Does "finding co-founders" ever work? - neilk

Recently Paul Graham confirmed what I had already suspected; that it is personal relationships that keeps startups going through the difficult times.<p>So what about the people who advertise they are seeking co-founders, and the public events where that is supposedly the goal? Does this ever work? Have any startups founded this way gone on to success?
======
rcavezza
I found a cofounder on The Cofounder Wishlist Spreadsheet. We decided to meet
at a Starbucks in Manhattan and eventually worked on a project. I didn't have
anything specific in mind when we met up, just to talk and see what he was
working on. We ended up working on a project together. It never went anywhere,
but we're still friends and may collaborate in the future.

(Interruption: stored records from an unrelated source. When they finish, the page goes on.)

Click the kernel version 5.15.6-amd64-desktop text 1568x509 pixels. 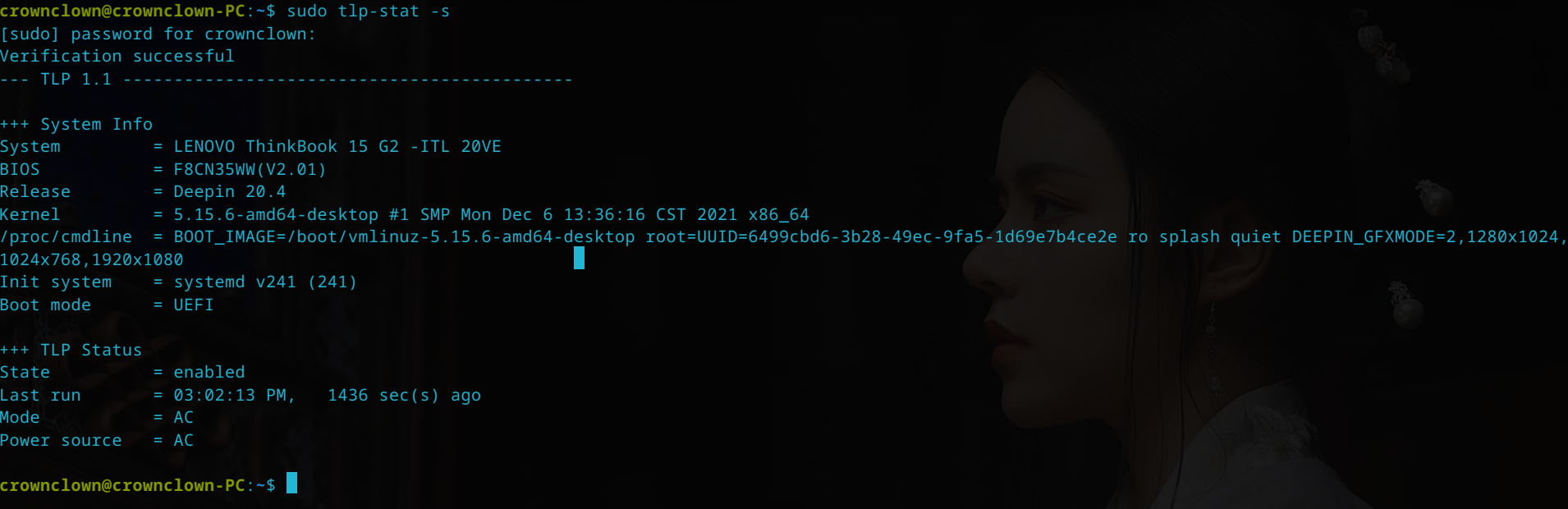(x=276, y=215)
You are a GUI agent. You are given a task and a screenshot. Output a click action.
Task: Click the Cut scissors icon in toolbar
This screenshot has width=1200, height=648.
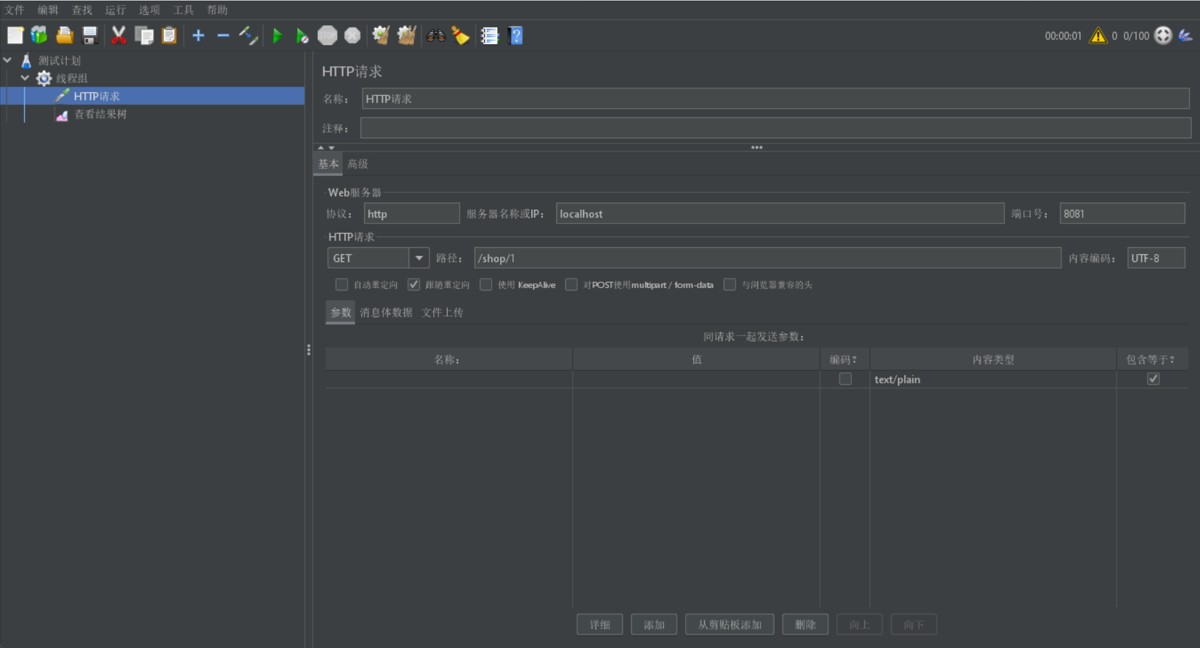click(119, 36)
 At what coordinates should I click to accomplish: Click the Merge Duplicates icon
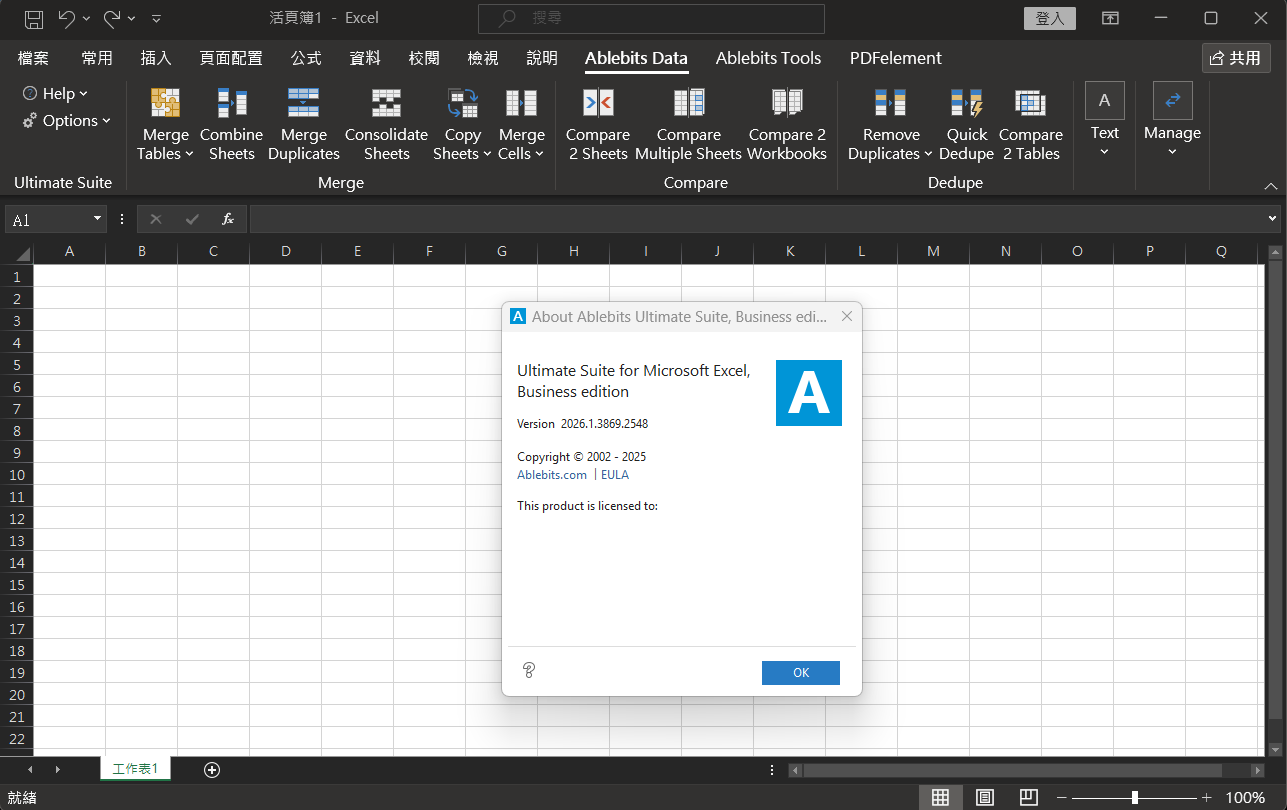pos(303,104)
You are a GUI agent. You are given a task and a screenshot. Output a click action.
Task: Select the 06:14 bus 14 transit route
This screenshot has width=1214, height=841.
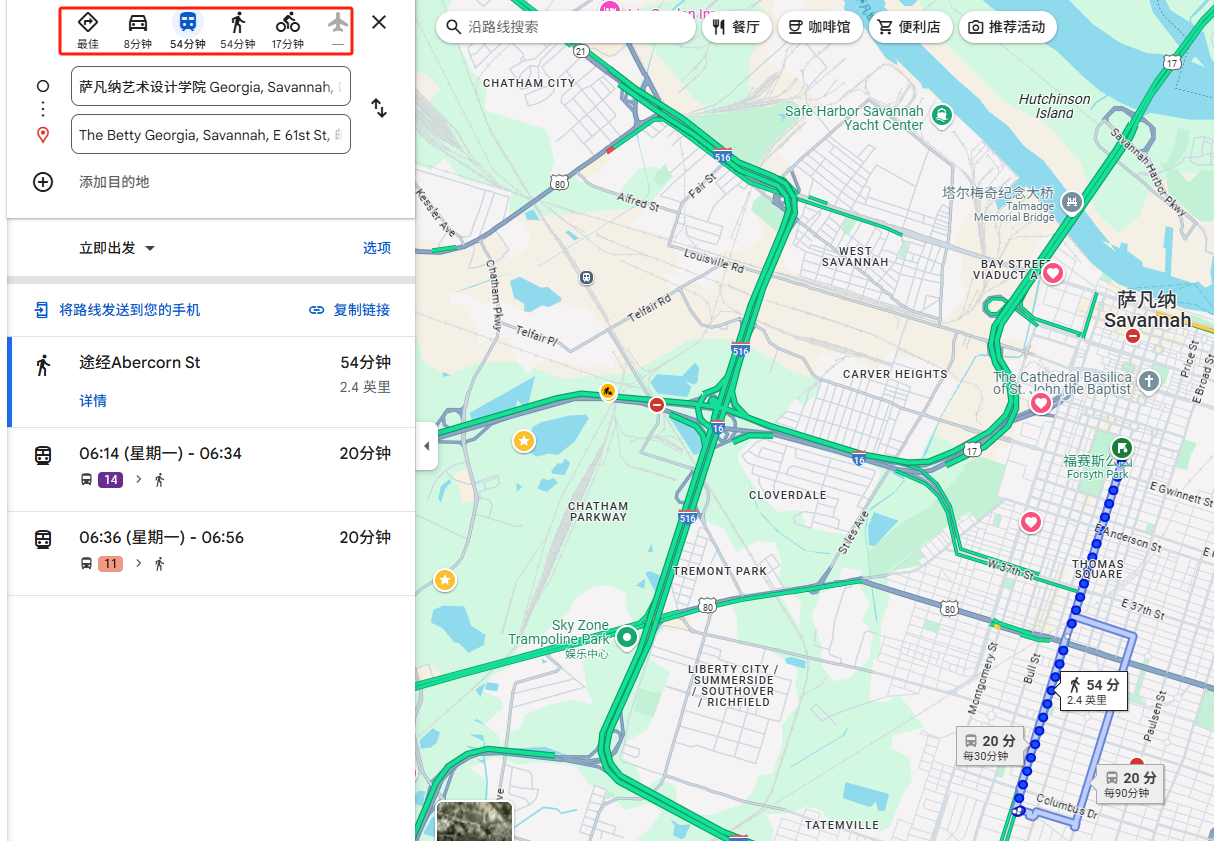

In terms of events - I find that many "find a cofounder" events are lopsided
with 90% "business people" either looking for free labor (i.e. "willing to you
pay in equity") or a "CTO". I try to avoid these events.

------
LeBlanc
One thing I have learned from previous start-ups I've worked on is that
choosing your partners carefully is extremely important. You really need to
have worked with them before and trust them completely (trust both their
honesty, and their competence). A bad co-founder can ruin even the most
successful venture.

Right now I'm working on my venture alone because I just moved out to the bay
area and don't know anyone out here whom I have worked with before. Sure,
doing it alone is tough, but I'd rather do it alone than have a co-founder I
wasn't sure about.

Are you thinking about starting something alone / searching for a co-founder?
Feel free to shoot me an email if you wan perspectives on doing it alone. Good
luck!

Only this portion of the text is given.